DANKBAR 1: So ein Tag

Kurze Weihnachtsgeschichte über die Kraft des Lächelns
© Britta Stender | Wortopolis Kurzgeschichten

 

Es war mal wieder so ein Tag.

Nachdem die Sonne sich spät und widerwillig über den Horizont gehievt hatte, blieb sie schmollend hinter trüben Wolken versteckt, harrte dort kurz aus und verschwand dann hastig wieder. Wie ein Partygast, der nur aus Verpflichtungsgefühlen und weil er keine glaubwürdige Ausrede gefunden hatte, zur Party erschienen war. Zurück blieb triste Dunkelheit, in der all die Ereignisse des Tages freudlos glimmten. Auf der Welt Kriege und Hassreden, Angstmache und Protestwahlen. Im Kleinen nervende Missgeschicke, kräftezehrende Konflikte, Sorgen.

Es war mal wieder so ein Tag.

 

Mikkel arbeitete sich die Straße entlang durch Wind und Regen, der mit feinen Nadelstichen sein Gesicht malträtierte. Er zog seine Kapuze ein wenig tiefer. Für eine Mütze war es viel zu warm. Klimawandel. Den gab’s ja auch noch.

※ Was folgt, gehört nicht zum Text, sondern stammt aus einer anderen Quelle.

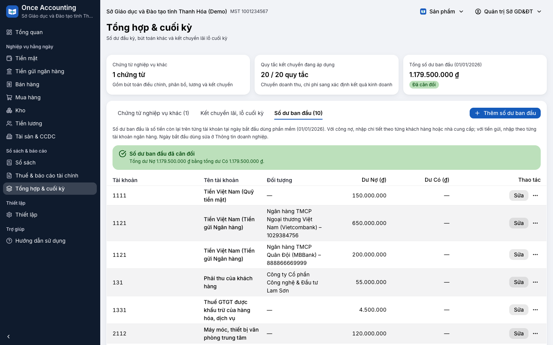Click Sửa for Vietcombank 1121 row
This screenshot has height=345, width=553.
pos(519,223)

Eine vermummte Gestalt in einem Hauseingang kauerte sich zusammen, einige vollgestopfte Plastiktüten um sich herum. »Arme Sau«, dachte Mikkel. In seiner Jackentasche fand er eine Zwei-Euro-Münze und warf sie in den durchweichten Pappbecher, der im Regen stand. Keine Reaktion. Mikkel schaute etwas genauer hin. Ignorierte ihn die Person, schlief sie oder war sie tot? Er traute sich nicht nachzuschauen und ging eilig weiter. Was für ein Handel! Statt eine Zwei-Euro-Beschwichtigung für sein soziales Gewissen ein Sack voll Schuldgefühle. Sollte er umdrehen? Den Krankenwagen rufen? Am Ende der Straße blieb er zögernd stehen und blickte zurück. Eine Hand griff aus dem Bündel nach dem Becher und Mikkel atmete erleichtert auf, sich dabei unangenehm bewusst, dass die Erleichterung vor allem dem Umstand galt, sich nicht mit dem Elend eines anderen Menschen befassen zu müssen. Nun, er hatte ja auch seine eigenen Probleme, bellte es in ihm und er marschierte weiter. Wohin wusste er gar nicht. Er hatte einfach nur rausgewollt, weg von dem Gefühl, immer alle zu enttäuschen und selbst enttäuscht zu sein. Weg von Vorwürfen, Wut und Rechtfertigung.

 

»Frohe Weihnachten!« Eine junge Frau mit einem leuchtend bunten Regenschirm nickte ihm im Vorbeigehen mit einem strahlenden Lächeln zu. Irritiert und seltsam berührt sah er ihr nach. Aus dem Augenwinkel bemerkte er, wie eine Lichterkette einen Anflug von glitzernder Heimeligkeit in den dunklen Regennachmittag brachte. Sah ein Pärchen, das sich tuschelnd und lachend aneinanderschmiegte. Hörte einen Fetzen Weihnachtsmusik. Mikkel ging weiter. Nachdenklich.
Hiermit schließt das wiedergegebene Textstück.